In consequence, right thinking people everywhere are dumping on Mark Zuckerbook massively, incensed that part of their childhood has been destroyed, why the nerve of that man! Please note that I do not have to reproduce the picture here, because you have already seen it.
I rely on Facebook for contact with the world and links to news as much as any one, and probably more than many of my friends, real or virtual.
Aleppo, Kaepernick, Nice, massive Indian strike, the idiocy of cleansing diets, Netanyahu, Star Trek, basselopes ...
The Squirrel of Judgment wondering why you aren't creating art ...
Plus Trump, and Irfan's courageous quest to eat photogenic treats at every hour of the day; there may be drag queens in either picture.
If it weren't for Facebook, I would probably have less of a social life than you can imagine -- because abso everybody else is tweeting or texting or sharing kitten pictures -- and also be far less exposed to news articles, history, art, music, cogent analyses of politics and events world-wide.

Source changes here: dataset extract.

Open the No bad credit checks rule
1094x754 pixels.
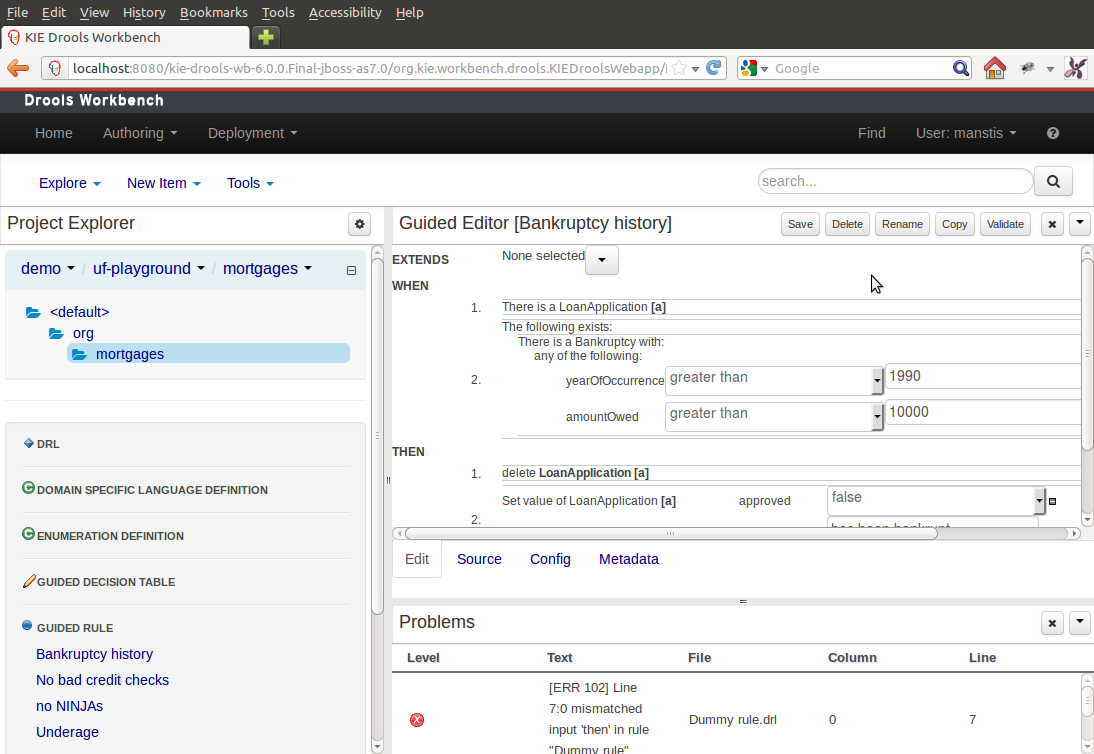pyautogui.click(x=102, y=680)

I have come to rely on Facebook as an essential Fourth Estate.
And Fifth Column.
I knew about Aleppo for a long time, of course. But thanks to Facebook, now almost everybody else knows too. Admit it, some of you thought it was a racehorse.

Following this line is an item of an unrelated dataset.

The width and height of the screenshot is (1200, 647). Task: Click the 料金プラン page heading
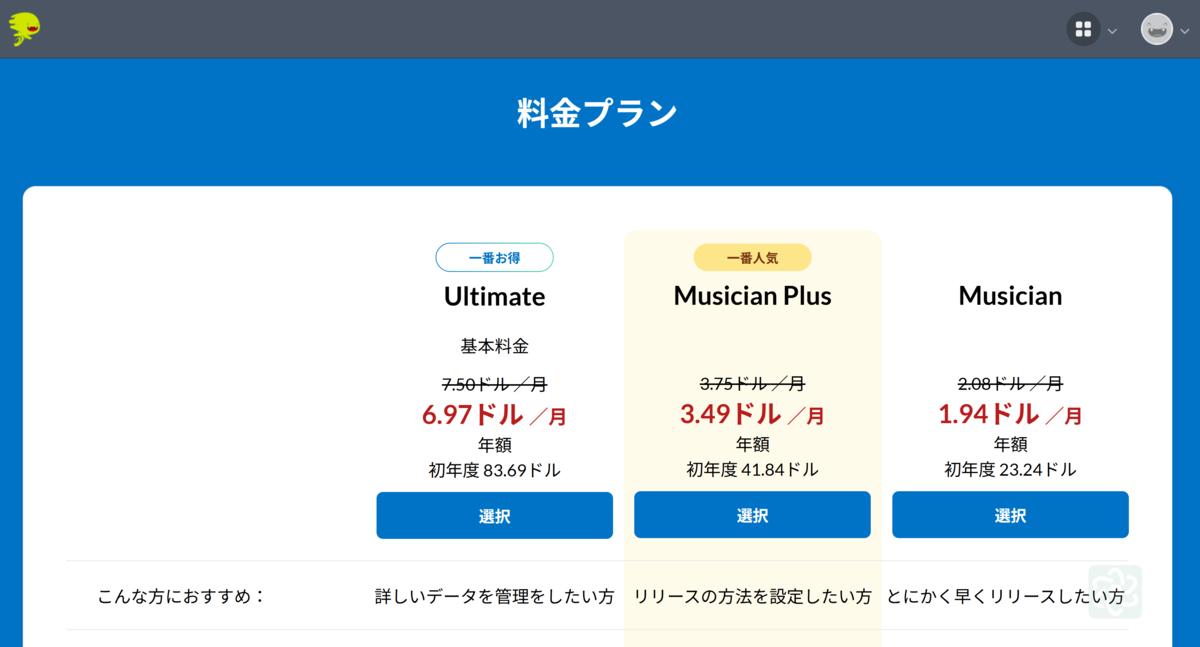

Ei aleppo. Tu aleppas. El / Ella aleppa. Ei aleppé. Tu aleppe. El / Ella aleppó. Ei aleppado. Tu / El / Ella aleppado. ...
Facebook has come to be the rational and informed person's interface with the world. We use it for information and selective outrage, and it's so cute that advertisers pay for it, imagining that we actually read their blurble.
Oh yeah. Kitten pictures. If only the New York Times or the Süddeutsche Zeitung interspersed their dense blocks of text with kitten pictures, their readership would skyrocket.
The only other site I use as much is Wikipedia.
Knowledge literally at my finger tips.
Sometimes regurged here.
Actually, I sometimes miss the STRONGLY worded letters to the editor, but the audible mumbling more than makes up for that.